TEXT EXTRACT:
[start]
[OPE-L:8676] Re: probabilistic approaches to the theory of value and philosophy

From: Michael Eldred (artefact@t-online.de)
Date: Thu Mar 27 2003 - 05:58:24 EST

Cologne 27-Mar-2003

Re: [OPE-L:8673]

Philip Dunn schrieb Wed, 26 Mar 2003 12:52:59 -0000:

> Dear Michael
> This reply is on the main point only, equalisation. There are so many issues!
> Michael Eldred wrote:
> >
> > In a society in which the exchange of goods is generally practised, these
> > goods (which have to be conceived as good-for-practical-living) have many,
> > many exchange-values since, e.g. shoes can be exchanged not only for potatoes,
> > but also for coats or linen or some other useful thing.
> >
> > These many, many exchange-values become unified only when money comes on the
> > scene as the mediator of exchange. Useful things are then not worth something
> > in terms of myriad other goods, but are worth something in money. What they
> > are worth is their price. Money unifies all the various use-values in a
> > uniform dimension of monetary value, and they all become equal.
> >
> > Aristotle uses the example of the exchange of a physician’s services for a
> > farmer’s products which “have to be equalized” (_dei isasthaenai_ Eth. Nic.
> > 1133a18). “Thus everything must be comparable in some way if exchange is to
> > be.” (_dio panta symblaeta dei pos einai, on estin allagae. 1133a19) And how
> > is this comparability achieved? Aristotle continues, “Money has resolved this
> > and is a kind of middle term, for it measures everything and so also too much
> > and too little and how many shoes are equal to a house or food.” (eph' ho to
> > nomism' elaeluthe, kai ginetai pos meson: panta gar metrei, hoste kai taen
> > hyperochaen kai taen elleipsin, posa atta dae hypodaeat' ison oikiai ae
> > trophaei. 1133a20)
> >
> > Notice that here, too, it is important not to allow oneself to succumb merely
> > to the quantitative aspect of these phenomena. Rather, in money itself, it can
> > be seen how a unified measure of exchange-value comes about ontologically when
> > all the various use-values are "equalized" (_isasthaenai_) through the
> > generalized practice of exchange. Price itself is a relational phenomenon,
> > namely, the relation of a useful thing to money. This relation also has a
> > quantitative aspect, i.e. in money-price, exchange-values gain a uniform,
> > quantitative expression.
> >
> > But the (qualitative) phenomenon should be seen here as the primary
> > phenomenon, namely, that all the countless practical things which are good for
> > living in a social world gain a unity in the monetary dimension in their
> > prices. What things are worth are then monetary in their social nature.
[end]
ROWS:
[start]
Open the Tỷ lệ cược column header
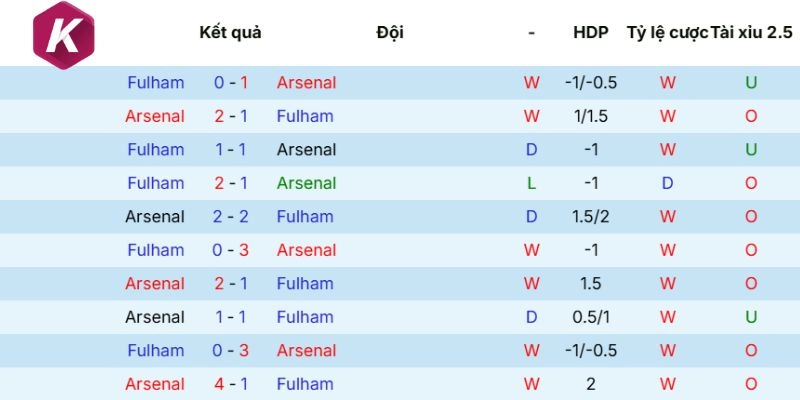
[end]
[start]
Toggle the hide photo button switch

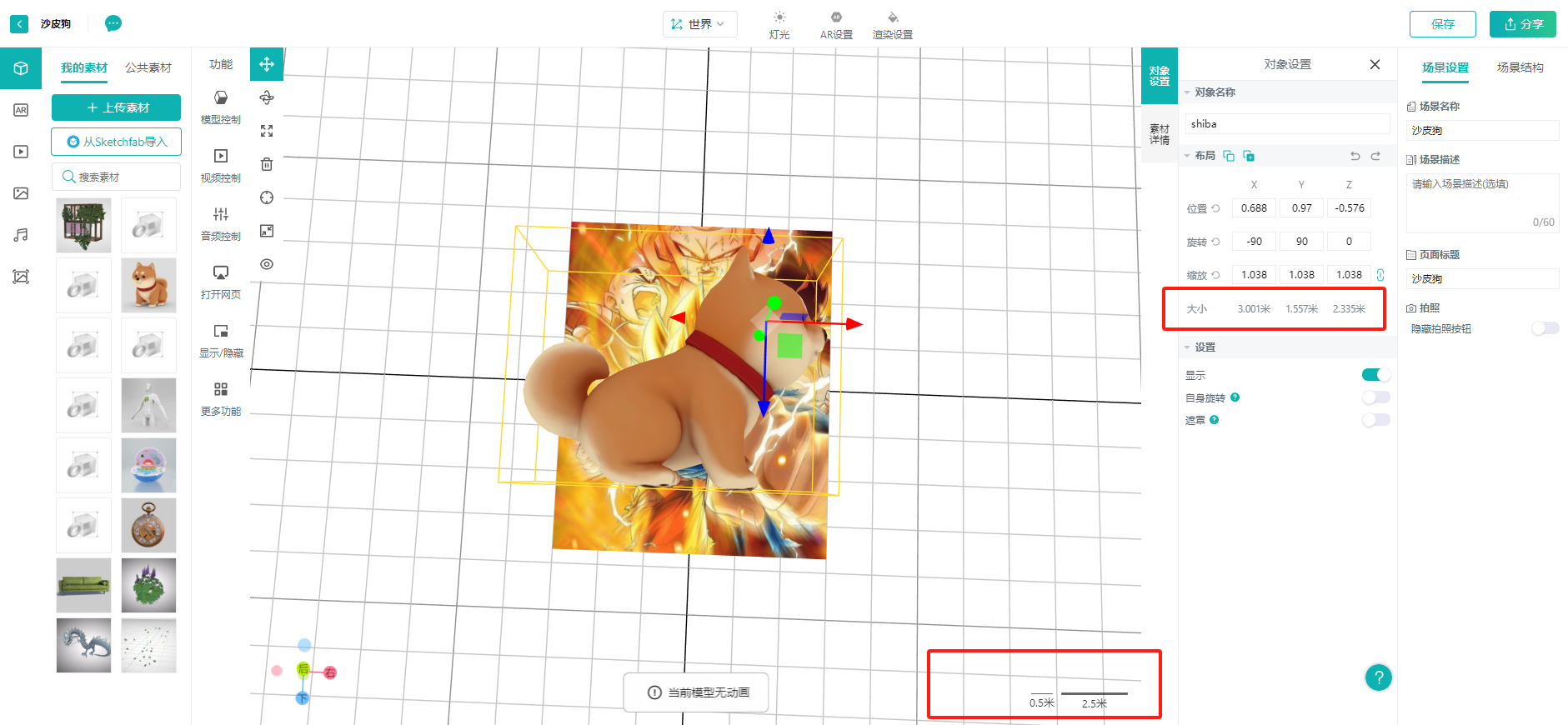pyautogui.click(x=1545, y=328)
[end]
[start]
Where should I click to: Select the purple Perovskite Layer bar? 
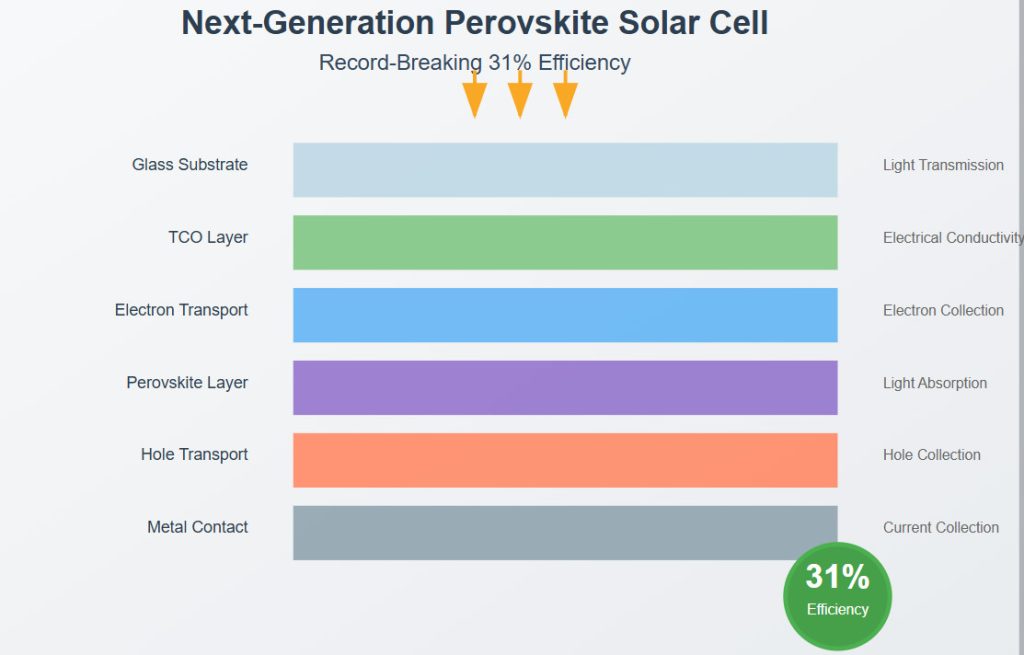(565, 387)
[end]
Reproduce a passage from the text on exchange-value and money above, beginning at the words "Cologne 27-Mar-2003" and stopping after the words "so many issues!".

WRITTEN RESPONSE:
Cologne 27-Mar-2003

Re: [OPE-L:8673]

Philip Dunn schrieb Wed, 26 Mar 2003 12:52:59 -0000:

> Dear Michael
> This reply is on the main point only, equalisation. There are so many issues!